Rows excerpted from a collection
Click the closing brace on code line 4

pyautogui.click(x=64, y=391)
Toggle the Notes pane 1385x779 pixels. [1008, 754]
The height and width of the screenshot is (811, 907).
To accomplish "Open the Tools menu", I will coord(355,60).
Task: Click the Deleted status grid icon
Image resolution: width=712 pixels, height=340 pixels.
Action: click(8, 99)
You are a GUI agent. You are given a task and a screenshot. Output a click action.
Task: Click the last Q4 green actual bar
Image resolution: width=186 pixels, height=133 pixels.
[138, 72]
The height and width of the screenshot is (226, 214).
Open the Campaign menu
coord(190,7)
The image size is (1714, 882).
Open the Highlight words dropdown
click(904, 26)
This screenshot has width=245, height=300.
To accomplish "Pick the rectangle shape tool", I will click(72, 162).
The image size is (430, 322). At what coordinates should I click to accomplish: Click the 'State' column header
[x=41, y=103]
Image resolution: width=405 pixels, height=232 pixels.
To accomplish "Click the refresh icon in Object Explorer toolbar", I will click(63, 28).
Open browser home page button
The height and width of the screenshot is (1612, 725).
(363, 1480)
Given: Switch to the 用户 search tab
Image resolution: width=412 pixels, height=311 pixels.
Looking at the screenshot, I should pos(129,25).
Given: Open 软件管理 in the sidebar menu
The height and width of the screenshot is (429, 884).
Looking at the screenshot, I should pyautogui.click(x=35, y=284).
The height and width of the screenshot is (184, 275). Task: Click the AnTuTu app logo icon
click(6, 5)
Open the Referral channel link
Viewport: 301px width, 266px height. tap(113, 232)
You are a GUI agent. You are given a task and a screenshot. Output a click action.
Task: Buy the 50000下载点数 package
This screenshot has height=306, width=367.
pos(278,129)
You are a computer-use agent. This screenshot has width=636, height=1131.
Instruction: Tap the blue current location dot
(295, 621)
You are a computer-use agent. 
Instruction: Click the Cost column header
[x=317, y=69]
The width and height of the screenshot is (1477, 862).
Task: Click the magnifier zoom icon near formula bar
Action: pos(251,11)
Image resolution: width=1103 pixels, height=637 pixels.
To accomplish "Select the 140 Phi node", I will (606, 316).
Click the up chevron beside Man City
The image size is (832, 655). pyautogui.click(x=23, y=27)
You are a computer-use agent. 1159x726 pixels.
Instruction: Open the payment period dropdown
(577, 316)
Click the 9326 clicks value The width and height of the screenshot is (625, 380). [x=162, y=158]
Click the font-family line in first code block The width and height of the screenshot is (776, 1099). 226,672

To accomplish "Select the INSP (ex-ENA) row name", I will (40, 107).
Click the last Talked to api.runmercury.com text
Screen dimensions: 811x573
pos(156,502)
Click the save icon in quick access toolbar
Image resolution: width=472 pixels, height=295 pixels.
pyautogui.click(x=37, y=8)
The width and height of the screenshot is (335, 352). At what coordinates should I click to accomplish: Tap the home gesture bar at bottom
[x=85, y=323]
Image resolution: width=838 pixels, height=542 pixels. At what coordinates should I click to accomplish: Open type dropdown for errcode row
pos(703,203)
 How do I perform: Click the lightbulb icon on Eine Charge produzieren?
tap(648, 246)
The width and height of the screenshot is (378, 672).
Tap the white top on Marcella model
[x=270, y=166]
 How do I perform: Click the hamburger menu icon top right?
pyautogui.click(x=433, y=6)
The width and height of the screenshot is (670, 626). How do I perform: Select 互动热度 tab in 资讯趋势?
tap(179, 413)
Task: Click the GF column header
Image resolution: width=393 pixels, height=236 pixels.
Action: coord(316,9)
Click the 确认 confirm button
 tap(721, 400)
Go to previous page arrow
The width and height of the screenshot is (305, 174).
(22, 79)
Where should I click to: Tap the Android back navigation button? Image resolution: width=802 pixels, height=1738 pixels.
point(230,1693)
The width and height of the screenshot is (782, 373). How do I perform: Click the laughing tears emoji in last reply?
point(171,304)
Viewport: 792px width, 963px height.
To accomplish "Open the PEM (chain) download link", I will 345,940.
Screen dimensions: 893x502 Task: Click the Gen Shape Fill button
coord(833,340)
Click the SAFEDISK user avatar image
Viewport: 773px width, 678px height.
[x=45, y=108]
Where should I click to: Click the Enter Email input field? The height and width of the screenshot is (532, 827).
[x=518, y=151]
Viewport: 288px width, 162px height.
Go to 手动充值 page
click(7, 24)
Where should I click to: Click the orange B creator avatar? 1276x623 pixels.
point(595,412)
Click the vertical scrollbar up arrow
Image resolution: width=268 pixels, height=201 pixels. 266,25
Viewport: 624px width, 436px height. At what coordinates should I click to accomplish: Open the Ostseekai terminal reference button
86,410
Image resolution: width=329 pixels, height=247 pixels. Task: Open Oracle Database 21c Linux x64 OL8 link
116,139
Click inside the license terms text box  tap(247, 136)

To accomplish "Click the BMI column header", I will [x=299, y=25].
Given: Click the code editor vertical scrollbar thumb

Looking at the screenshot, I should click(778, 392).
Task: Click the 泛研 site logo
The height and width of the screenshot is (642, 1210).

§ The problem:
Copy out the rows from the line containing "The width and height of the screenshot is (670, 626)." through the end of the rows, including both of those lines, without changing anything in them.

§ Finished exercise:
The width and height of the screenshot is (670, 626). How do I perform: Select 互动热度 tab in 资讯趋势?
tap(179, 413)
Task: Click the GF column header
Image resolution: width=393 pixels, height=236 pixels.
Action: coord(316,9)
Click the 确认 confirm button
 tap(721, 400)
Go to previous page arrow
The width and height of the screenshot is (305, 174).
(22, 79)
Where should I click to: Tap the Android back navigation button? Image resolution: width=802 pixels, height=1738 pixels.
point(230,1693)
The width and height of the screenshot is (782, 373). How do I perform: Click the laughing tears emoji in last reply?
point(171,304)
Viewport: 792px width, 963px height.
To accomplish "Open the PEM (chain) download link", I will 345,940.
Screen dimensions: 893x502 Task: Click the Gen Shape Fill button
coord(833,340)
Click the SAFEDISK user avatar image
Viewport: 773px width, 678px height.
[x=45, y=108]
Where should I click to: Click the Enter Email input field? The height and width of the screenshot is (532, 827).
[x=518, y=151]
Viewport: 288px width, 162px height.
Go to 手动充值 page
click(7, 24)
Where should I click to: Click the orange B creator avatar? 1276x623 pixels.
point(595,412)
Click the vertical scrollbar up arrow
Image resolution: width=268 pixels, height=201 pixels. 266,25
Viewport: 624px width, 436px height. At what coordinates should I click to accomplish: Open the Ostseekai terminal reference button
86,410
Image resolution: width=329 pixels, height=247 pixels. Task: Open Oracle Database 21c Linux x64 OL8 link
116,139
Click inside the license terms text box  tap(247, 136)

To accomplish "Click the BMI column header", I will [x=299, y=25].
Given: Click the code editor vertical scrollbar thumb

Looking at the screenshot, I should click(778, 392).
Task: Click the 泛研 site logo
The height and width of the screenshot is (642, 1210).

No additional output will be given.